Okay...I'm sorry if I'm beating a dead horse here... I know that I talk about dating after having kids ALL THE TIME... But I just cannot wrap my head around it. Date nights will always be an enigma to me since becoming a parent.
First of all, finding the time to actually go on a date night with my husband is a freaking joke. Between work, house chores, family functions, kid stuff, and all the other craziness of life... It is damn near impossible... Not to mention the fact that I am exhausted 24/7... #MomLife.

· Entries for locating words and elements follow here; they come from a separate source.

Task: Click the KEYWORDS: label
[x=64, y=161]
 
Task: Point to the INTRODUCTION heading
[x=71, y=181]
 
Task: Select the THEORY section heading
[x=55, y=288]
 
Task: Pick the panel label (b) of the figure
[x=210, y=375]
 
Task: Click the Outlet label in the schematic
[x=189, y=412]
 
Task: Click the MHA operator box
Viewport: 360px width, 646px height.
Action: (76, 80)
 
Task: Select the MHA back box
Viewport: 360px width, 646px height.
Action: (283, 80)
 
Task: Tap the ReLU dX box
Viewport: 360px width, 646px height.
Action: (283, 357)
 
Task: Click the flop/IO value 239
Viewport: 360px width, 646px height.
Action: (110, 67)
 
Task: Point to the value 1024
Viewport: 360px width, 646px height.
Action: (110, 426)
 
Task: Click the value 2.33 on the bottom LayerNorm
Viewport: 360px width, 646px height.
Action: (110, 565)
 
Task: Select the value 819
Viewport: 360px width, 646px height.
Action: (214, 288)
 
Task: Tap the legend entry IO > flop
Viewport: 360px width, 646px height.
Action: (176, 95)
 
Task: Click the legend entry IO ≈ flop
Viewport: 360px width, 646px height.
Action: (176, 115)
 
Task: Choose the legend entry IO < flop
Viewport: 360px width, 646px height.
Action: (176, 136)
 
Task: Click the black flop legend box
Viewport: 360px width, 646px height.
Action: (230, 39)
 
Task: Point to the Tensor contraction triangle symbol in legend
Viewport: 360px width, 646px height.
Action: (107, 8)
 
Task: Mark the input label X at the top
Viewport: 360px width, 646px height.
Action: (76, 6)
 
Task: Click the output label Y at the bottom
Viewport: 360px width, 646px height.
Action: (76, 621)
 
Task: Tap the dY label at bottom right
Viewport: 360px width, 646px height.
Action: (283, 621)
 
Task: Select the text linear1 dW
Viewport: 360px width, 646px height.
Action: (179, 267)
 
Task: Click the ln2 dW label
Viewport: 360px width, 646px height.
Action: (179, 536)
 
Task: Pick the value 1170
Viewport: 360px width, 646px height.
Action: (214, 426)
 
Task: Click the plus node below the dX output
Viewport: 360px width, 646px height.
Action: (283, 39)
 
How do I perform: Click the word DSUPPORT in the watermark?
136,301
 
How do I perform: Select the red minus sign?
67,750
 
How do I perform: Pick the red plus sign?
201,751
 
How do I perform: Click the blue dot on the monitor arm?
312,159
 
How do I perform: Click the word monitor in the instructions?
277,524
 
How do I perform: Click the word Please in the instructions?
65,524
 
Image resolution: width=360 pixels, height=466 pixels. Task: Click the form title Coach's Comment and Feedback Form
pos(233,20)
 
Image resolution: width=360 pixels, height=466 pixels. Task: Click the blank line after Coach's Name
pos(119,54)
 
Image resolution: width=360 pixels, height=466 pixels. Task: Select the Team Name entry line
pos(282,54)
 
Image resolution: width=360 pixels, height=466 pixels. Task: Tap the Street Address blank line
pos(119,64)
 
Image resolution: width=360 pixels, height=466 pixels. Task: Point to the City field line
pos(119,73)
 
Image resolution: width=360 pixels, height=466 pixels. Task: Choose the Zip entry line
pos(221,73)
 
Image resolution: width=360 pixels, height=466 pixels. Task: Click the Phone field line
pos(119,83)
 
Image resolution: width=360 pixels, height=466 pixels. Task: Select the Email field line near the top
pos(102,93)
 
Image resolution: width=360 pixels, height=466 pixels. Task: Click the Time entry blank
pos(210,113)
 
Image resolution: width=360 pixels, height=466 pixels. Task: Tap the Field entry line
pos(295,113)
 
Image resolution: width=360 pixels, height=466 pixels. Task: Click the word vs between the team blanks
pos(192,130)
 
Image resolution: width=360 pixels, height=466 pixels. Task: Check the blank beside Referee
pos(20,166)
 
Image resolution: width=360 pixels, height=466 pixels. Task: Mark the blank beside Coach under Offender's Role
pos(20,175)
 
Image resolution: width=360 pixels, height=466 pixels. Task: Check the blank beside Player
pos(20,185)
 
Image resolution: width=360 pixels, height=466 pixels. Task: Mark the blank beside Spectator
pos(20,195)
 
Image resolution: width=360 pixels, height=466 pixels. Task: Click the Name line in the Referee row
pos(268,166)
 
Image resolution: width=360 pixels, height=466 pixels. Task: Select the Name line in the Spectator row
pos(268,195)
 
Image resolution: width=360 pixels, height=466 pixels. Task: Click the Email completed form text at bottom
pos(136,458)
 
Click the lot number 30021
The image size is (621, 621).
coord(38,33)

Second of all, arranging childcare is often a struggle... I have to admit that my husband and I are INCREDIBLY lucky because my Mom lives with us. She generally doesn't mind watching Olivia for us, but sometimes I feel a little guilty. I already spend 40 plus hours a week away from my kid while I'm at work, let me just go find someone to unload my kid on so I can go out on a date...Total Mom guilt dilemma... It can be really tough, but sometimes I have to remind myself that getting a date night every now and then will ultimately make me a better Mama...A happy and relaxed Brittney makes a happy and relaxed Mama...
Third of all, once we actually get a date night on the calendar, it's a freaking shit show trying to decide what we are even going to do! What do we do with an entire night to ourselves? Dinner? A movie? Bowling? Solving world hunger? The indecisiveness and anxiety over not wasting a date night on a dud of a date is intense! Making the best of a rare night out is serious business... We generally wait until the very last minute, then panic and pick something... That's a good strategy right?
And lastly, WHY DOES OUR DATE NIGHT ALWAYS END UP BEING ABOUT OUR CHILD?!?!?!?! Seriously. What. The. Hell. No matter what we do it always comes down to our kiddo... We end up talking about her all night, or doing something for her, or buying something for her. It just happens. Our lives mindlessly revolve around our kiddo. I guess that's what happens when you love someone more than anything in the world, huh?
This past weekend, my husband and I went out on a date. I honestly don't remember the last time we went out just the two of us...It's probably been at least a few months... We went and got dinner and drinks. We promised we would not talk about Olivia for the night. And what did we do? We talked about Olivia for a majority of the night, then after dinner proceeded to go to Target and buy Olivia new clothes and toys.
It absolutely blows my freaking mind that these things happen... My child is so spoiled, and it is disgusting. We just can't help ourselves... It is pathetic our lack of self control...
I know that we can't be the only parents that do this... Please tell me I'm not alone!